• Title: Khôra
  • Instrumentation: for harpsichord solo
  • Year: 2024
  • Duration: 9′
  • Commissioner: Dmytro Kokoshynskyy
  • Premiere: 
  • First performer: Dmytro Kokoshynskyy
  • Remarks: dedicated to Dmytro Kokoshynskyy
  • Buy Score: Donemus Publishing

PROGRAM NOTE

”Sometimes it happens in life that you really want to fulfil some of your desires, but years go by before the opportunity arises and your dream comes true. When I was a student I used to go to a very small room on the top floor of the Kyiv Conservatory, where I would sometimes have a couple of hours alone with the harpsichord. But it was only years later, when I met Dmytro Kokoshynskyy, that I dared to write a piece for this mysterious instrument.
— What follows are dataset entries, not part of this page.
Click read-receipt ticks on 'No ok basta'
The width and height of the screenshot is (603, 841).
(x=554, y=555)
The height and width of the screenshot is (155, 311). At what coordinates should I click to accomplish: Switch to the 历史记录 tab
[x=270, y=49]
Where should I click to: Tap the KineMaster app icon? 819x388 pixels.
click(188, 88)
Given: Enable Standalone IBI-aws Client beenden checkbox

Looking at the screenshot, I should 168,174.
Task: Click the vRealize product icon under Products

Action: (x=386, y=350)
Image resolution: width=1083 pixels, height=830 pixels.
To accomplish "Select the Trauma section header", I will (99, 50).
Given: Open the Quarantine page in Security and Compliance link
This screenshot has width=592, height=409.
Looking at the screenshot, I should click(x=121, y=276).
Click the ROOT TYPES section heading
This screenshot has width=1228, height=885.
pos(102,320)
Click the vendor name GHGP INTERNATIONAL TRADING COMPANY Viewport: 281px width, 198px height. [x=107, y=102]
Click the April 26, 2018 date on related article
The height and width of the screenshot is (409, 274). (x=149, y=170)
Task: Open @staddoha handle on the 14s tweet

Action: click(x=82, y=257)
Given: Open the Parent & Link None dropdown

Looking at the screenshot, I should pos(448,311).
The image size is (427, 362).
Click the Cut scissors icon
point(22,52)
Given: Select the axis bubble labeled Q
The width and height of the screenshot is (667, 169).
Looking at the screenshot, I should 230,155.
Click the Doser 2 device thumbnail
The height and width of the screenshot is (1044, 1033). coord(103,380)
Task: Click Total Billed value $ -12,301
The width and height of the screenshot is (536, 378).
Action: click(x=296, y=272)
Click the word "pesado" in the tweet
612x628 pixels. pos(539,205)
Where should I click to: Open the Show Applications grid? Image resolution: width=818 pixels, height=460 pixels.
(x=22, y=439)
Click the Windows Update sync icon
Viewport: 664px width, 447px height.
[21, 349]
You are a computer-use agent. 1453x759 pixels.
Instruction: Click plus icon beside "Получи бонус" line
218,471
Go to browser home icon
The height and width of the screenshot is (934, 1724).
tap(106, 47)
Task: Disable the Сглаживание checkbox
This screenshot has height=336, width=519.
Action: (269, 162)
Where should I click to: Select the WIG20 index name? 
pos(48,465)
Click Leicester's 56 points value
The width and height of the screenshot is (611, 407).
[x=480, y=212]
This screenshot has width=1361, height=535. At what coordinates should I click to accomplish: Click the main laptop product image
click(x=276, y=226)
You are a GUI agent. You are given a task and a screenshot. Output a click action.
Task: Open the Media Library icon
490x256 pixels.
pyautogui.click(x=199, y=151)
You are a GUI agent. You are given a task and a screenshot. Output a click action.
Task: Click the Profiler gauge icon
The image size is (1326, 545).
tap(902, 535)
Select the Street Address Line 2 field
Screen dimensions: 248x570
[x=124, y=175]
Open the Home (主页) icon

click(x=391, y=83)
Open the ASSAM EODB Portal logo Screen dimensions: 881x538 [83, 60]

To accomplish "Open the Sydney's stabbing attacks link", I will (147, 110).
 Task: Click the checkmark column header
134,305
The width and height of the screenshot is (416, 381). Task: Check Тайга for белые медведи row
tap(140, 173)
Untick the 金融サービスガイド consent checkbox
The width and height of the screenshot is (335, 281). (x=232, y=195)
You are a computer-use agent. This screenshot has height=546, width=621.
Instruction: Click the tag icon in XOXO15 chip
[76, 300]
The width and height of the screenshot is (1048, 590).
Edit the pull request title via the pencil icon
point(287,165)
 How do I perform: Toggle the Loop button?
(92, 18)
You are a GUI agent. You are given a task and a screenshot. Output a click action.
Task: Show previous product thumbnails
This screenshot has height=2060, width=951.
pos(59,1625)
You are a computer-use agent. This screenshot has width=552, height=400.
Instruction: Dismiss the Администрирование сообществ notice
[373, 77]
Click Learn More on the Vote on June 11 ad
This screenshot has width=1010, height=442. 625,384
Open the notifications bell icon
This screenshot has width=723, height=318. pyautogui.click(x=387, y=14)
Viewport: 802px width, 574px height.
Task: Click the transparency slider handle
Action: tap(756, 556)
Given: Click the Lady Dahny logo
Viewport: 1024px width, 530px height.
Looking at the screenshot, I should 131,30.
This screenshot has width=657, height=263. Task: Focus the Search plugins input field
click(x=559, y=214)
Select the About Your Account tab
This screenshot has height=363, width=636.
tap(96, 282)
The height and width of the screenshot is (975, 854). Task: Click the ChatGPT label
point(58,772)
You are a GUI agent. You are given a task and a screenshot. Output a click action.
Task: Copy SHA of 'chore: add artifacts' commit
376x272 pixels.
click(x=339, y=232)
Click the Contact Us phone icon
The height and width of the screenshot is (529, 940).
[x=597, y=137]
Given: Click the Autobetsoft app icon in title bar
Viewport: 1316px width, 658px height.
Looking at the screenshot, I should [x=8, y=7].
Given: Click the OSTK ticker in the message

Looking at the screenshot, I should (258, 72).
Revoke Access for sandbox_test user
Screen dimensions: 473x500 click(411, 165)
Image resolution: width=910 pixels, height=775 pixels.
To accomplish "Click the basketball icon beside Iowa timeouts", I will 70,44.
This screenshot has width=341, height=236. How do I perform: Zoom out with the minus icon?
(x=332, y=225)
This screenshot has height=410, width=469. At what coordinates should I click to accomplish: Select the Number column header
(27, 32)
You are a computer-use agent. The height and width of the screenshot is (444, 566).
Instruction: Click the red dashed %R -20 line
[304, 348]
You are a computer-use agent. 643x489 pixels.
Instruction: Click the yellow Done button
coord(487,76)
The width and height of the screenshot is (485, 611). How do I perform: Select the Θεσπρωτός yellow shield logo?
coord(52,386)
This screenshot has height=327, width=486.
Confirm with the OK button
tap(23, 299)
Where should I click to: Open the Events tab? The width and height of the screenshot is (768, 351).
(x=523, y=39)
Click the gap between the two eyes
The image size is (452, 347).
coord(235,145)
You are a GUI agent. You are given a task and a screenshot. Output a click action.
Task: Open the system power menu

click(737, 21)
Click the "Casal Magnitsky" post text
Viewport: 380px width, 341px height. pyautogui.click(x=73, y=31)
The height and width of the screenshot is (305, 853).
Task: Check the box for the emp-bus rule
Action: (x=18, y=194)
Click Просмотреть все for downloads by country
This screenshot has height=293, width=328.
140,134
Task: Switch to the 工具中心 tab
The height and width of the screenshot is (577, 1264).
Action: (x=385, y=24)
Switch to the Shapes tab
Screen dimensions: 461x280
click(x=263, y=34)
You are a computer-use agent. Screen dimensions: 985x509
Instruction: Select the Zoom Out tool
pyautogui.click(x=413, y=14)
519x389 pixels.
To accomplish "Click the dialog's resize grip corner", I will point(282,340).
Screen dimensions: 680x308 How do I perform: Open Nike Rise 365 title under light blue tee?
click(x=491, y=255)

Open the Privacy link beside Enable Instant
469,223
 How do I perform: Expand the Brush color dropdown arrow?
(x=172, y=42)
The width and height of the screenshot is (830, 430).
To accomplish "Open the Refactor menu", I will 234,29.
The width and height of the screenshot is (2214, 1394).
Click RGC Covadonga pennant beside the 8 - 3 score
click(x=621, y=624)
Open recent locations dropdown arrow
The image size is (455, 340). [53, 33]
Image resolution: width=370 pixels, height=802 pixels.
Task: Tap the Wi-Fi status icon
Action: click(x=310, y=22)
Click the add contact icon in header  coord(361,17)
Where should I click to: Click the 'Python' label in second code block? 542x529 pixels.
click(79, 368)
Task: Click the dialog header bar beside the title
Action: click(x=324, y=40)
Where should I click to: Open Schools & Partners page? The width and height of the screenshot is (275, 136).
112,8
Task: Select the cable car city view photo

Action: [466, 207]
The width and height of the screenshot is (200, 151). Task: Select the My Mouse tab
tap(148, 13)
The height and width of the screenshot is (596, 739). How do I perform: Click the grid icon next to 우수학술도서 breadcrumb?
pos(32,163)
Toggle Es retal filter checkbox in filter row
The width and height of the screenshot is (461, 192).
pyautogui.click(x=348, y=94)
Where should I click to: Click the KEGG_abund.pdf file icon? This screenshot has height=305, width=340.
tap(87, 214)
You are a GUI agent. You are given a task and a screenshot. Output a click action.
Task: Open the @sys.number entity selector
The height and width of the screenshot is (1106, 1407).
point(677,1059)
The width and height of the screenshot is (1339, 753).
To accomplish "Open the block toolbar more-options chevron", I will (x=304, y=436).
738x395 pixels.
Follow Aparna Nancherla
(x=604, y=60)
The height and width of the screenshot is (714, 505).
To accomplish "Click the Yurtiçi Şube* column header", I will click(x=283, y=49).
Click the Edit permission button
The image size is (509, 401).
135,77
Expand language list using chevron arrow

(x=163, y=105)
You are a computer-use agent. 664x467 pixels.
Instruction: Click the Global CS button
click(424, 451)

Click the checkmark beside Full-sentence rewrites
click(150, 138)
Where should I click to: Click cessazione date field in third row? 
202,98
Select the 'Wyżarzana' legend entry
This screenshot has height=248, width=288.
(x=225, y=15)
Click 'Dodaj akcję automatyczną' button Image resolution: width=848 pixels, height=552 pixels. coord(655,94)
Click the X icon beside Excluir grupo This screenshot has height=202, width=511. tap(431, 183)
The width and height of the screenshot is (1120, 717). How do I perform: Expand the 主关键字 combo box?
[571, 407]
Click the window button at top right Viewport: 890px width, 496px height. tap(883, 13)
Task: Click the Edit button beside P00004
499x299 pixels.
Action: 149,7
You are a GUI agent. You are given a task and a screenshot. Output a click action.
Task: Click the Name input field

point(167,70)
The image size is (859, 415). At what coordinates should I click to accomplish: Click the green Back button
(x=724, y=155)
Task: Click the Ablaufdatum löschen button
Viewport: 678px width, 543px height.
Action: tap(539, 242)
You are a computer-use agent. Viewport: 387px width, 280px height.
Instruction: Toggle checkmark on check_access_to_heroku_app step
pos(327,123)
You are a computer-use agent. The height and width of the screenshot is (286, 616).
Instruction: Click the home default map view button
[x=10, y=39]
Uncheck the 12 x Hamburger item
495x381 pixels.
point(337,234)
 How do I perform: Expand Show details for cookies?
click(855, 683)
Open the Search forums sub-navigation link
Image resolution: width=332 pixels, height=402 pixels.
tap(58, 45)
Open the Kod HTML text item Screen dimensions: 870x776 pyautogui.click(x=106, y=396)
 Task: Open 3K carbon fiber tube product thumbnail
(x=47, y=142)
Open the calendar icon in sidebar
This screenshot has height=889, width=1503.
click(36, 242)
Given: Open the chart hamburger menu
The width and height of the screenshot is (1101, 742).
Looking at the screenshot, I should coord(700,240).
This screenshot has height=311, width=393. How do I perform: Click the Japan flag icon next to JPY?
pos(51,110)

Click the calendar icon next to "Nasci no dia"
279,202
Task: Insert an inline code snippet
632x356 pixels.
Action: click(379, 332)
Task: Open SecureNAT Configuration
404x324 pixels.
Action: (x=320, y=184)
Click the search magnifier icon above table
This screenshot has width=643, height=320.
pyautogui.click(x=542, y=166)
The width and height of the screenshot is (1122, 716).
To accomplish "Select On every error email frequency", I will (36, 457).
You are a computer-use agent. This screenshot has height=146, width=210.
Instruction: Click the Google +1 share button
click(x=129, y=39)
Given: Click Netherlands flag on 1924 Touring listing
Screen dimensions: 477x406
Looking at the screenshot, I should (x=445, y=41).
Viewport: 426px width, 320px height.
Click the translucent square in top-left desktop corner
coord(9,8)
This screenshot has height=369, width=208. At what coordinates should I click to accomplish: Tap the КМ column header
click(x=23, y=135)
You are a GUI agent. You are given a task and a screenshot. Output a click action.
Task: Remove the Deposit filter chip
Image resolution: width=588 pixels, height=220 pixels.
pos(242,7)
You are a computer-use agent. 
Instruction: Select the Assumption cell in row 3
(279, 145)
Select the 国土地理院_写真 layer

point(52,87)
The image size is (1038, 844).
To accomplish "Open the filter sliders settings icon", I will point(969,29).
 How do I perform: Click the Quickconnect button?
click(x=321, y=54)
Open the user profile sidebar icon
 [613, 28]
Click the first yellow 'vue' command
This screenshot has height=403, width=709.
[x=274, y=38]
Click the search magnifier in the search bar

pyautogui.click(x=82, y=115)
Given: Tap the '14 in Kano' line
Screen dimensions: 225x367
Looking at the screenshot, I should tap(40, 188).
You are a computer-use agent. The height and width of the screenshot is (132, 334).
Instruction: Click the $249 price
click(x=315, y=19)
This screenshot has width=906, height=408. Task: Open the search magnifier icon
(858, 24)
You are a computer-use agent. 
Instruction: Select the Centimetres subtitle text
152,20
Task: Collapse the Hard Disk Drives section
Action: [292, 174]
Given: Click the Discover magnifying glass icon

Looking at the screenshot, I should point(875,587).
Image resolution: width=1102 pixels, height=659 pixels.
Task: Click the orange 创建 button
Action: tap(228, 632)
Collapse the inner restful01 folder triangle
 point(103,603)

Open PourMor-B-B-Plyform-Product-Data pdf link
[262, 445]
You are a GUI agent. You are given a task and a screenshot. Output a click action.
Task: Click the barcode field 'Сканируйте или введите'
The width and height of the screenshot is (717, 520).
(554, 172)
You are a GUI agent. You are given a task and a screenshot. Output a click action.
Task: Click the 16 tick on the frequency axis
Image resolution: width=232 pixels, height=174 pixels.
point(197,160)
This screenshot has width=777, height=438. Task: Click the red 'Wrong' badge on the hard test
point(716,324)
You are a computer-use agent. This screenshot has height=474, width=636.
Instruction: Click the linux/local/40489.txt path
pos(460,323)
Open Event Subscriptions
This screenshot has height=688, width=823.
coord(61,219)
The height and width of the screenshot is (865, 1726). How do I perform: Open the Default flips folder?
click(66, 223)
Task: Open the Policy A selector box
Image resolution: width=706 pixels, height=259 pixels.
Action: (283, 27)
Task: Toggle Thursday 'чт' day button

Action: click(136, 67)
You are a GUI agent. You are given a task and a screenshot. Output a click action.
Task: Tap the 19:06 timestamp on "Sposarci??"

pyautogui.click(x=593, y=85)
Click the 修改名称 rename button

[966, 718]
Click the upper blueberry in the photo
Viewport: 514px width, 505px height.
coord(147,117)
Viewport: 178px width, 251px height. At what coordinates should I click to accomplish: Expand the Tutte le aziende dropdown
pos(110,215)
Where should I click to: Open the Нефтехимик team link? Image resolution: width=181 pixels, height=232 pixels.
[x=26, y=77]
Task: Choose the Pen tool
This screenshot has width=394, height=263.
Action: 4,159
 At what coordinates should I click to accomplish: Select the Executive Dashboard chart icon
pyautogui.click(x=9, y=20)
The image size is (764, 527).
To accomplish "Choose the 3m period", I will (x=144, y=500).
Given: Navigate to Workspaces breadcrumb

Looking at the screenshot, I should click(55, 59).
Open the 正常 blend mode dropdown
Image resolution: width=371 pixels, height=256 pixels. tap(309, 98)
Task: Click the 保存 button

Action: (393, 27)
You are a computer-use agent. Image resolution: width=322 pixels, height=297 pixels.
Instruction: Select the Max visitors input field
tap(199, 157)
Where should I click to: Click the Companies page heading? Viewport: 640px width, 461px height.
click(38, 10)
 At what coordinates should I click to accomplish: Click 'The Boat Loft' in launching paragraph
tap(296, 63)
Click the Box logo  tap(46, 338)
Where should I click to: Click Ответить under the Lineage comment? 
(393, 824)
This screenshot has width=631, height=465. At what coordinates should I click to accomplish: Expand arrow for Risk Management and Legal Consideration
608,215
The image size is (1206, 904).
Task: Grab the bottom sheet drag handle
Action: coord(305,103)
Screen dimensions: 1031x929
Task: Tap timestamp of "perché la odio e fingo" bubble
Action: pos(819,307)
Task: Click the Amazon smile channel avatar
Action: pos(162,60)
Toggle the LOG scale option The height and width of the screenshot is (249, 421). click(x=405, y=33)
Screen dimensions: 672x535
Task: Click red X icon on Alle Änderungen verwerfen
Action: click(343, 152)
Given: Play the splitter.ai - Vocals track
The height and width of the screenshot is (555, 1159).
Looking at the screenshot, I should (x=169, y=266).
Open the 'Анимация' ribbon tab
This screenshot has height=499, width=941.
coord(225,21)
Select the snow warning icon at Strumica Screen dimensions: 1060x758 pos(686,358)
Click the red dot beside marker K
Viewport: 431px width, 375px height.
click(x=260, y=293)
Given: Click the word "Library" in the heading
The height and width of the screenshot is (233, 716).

As often happens in my music, many stylistic models appear and are transformed into something new. In this piece I want to create a continuous flow, similar to the eternal flow of a waterfall. The melody flows, washed by harmonies, and it has no edge. It flows, falling into rivers of wave-like chords that overwhelm it in splashes of harmonic cascades. I like this comparison with water, because in this piece the harmony slips from your fingers like water, and as you try to follow one wave, you catch yourself thinking how you missed another, and suddenly a little rainbow lights up the musical canvas, confirming the reality of what is happening with its presence.

This stylistic cascade can immediately confuse the attentive listener’s ear. However, once we have surrendered to this flow and gone through a stormy development, we find ourselves in a new lake of four voices, where the original theme sounds doubled and around it, like shoals of fish, as a symbol of new life, two new themes are formed, transforming the original two voices into a more complex and refined musical structure.

Life in KHORA* is somewhere between styles, at least between the styles that are familiar to our ears. Probably this is where my musical thought is, it is born somewhere we are not and somehow miraculously manifests itself in our reality”.

* (in Ancient Greek: χώρα, romanized: khṓrā is the space where something is, or any generic place.)